» **Required action**
Among the entries below, how many lines include the word "Open"? Reply with only the number.

(Collection entries)

BEGIN

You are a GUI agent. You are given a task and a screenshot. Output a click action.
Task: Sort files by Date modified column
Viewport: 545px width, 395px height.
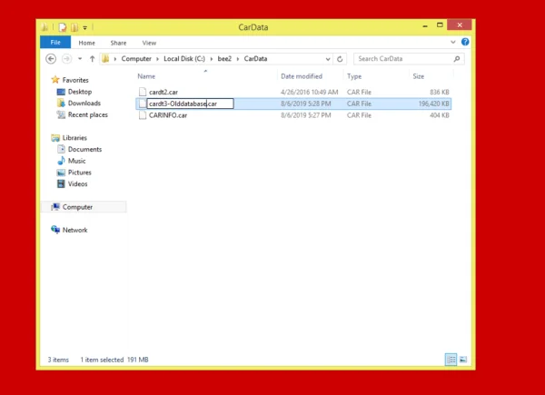[301, 76]
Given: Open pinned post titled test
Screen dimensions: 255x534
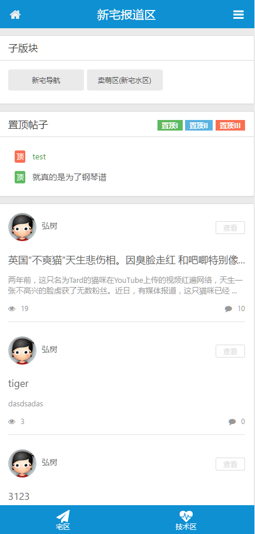Looking at the screenshot, I should pyautogui.click(x=39, y=156).
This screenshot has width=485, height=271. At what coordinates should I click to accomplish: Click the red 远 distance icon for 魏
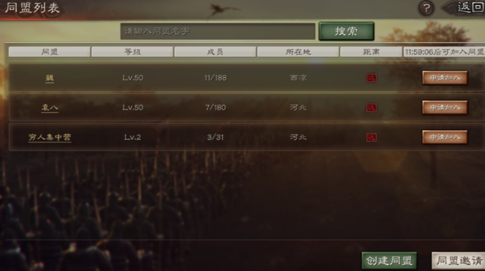point(371,77)
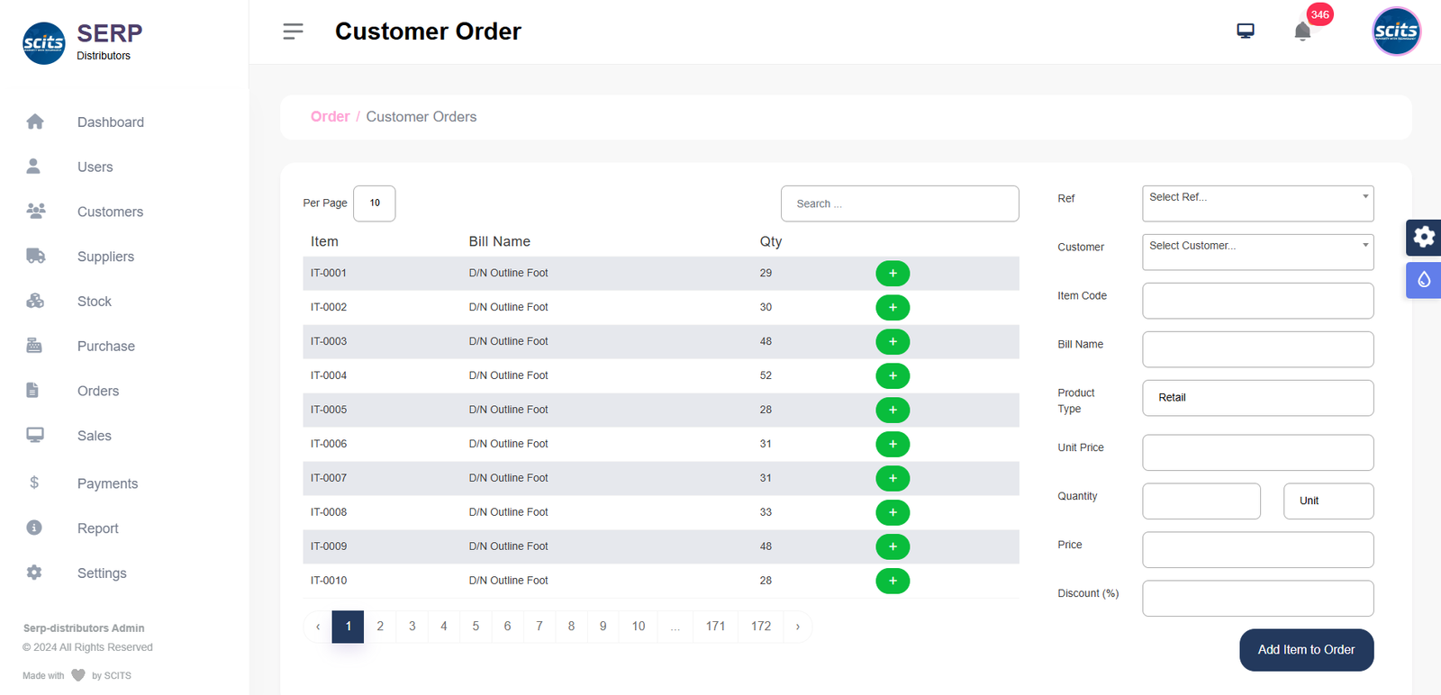Click the hamburger menu icon
Screen dimensions: 1441x695
tap(293, 32)
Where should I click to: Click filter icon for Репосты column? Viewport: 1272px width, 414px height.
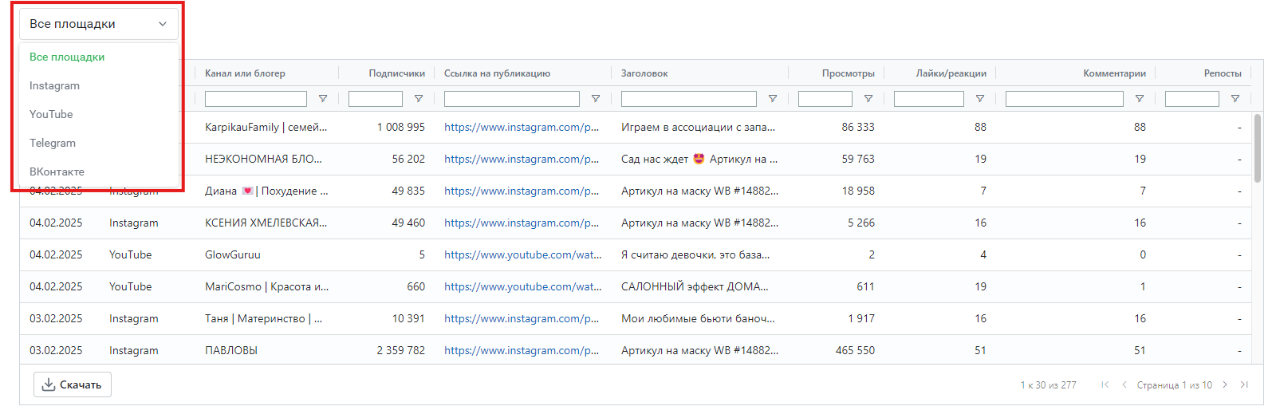pyautogui.click(x=1235, y=99)
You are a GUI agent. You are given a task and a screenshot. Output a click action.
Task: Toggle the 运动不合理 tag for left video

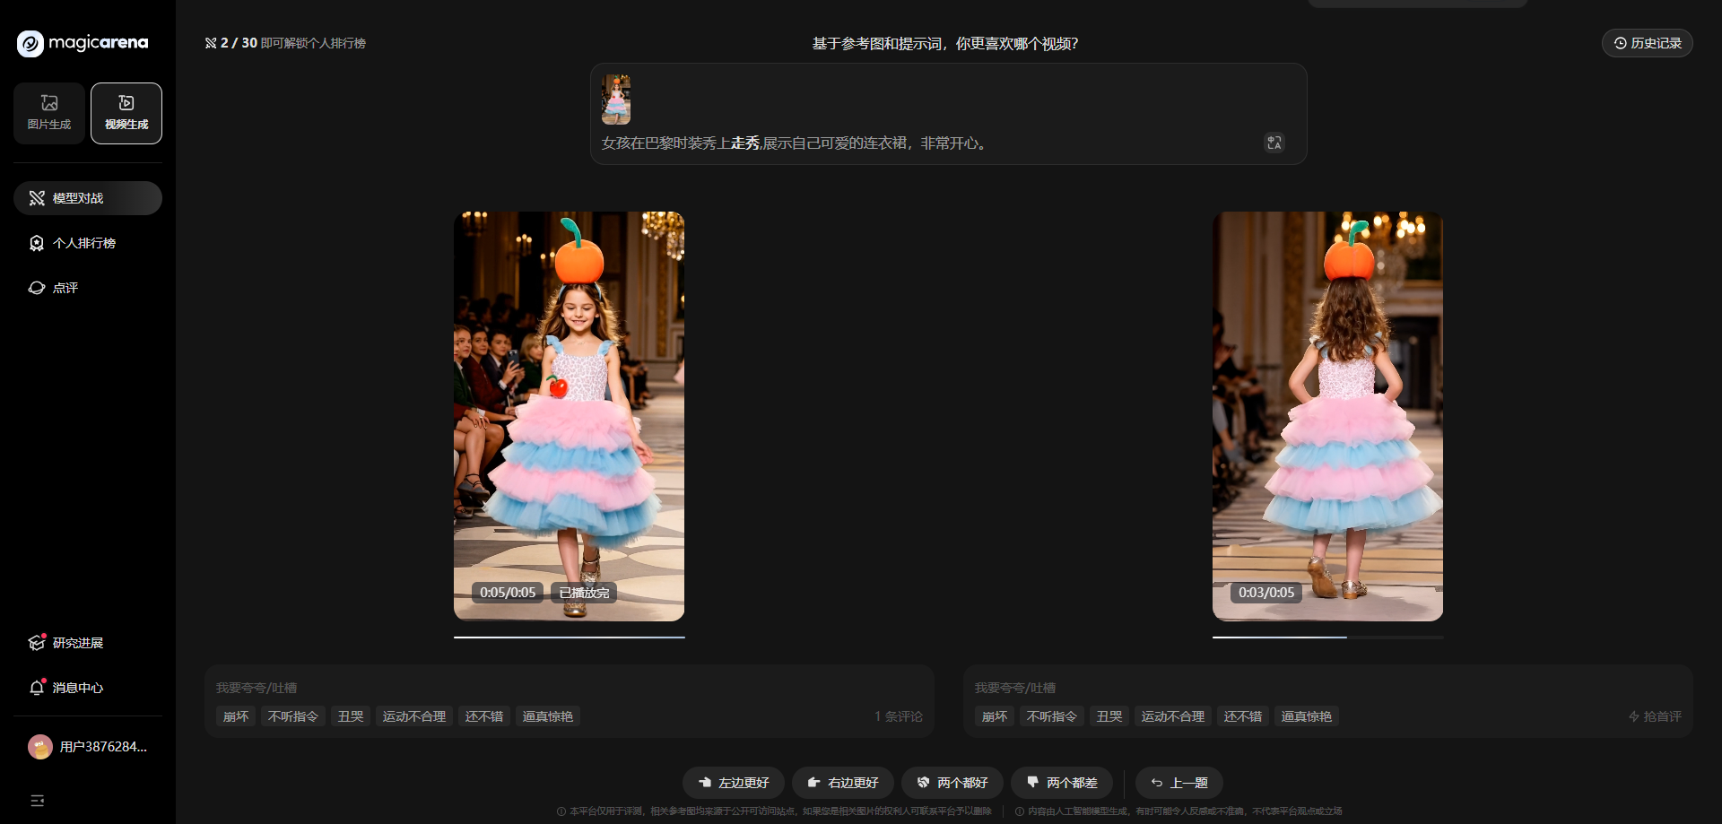[x=413, y=716]
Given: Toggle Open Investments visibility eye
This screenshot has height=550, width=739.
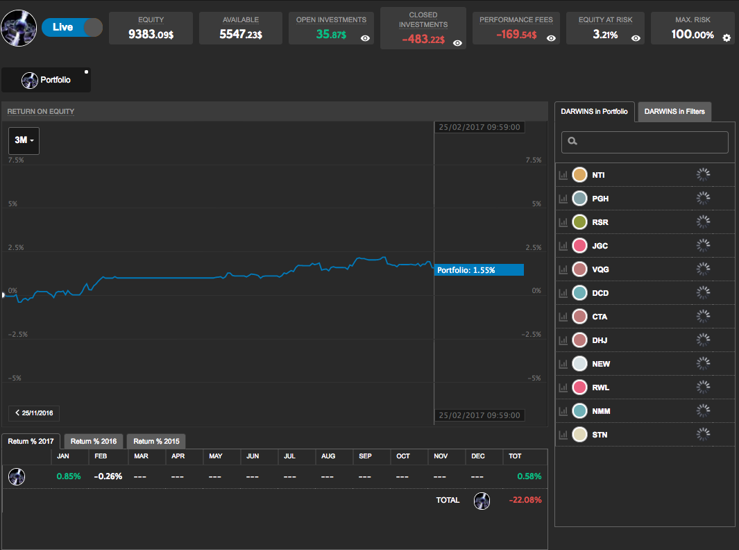Looking at the screenshot, I should coord(365,39).
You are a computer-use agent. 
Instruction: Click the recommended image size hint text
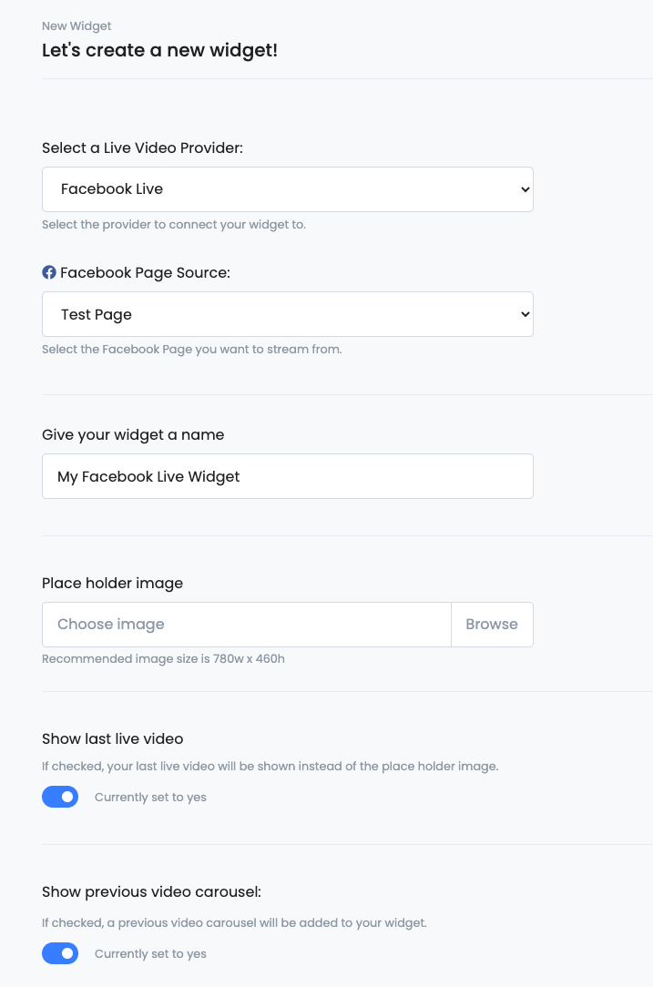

END

» **Response to this task**
2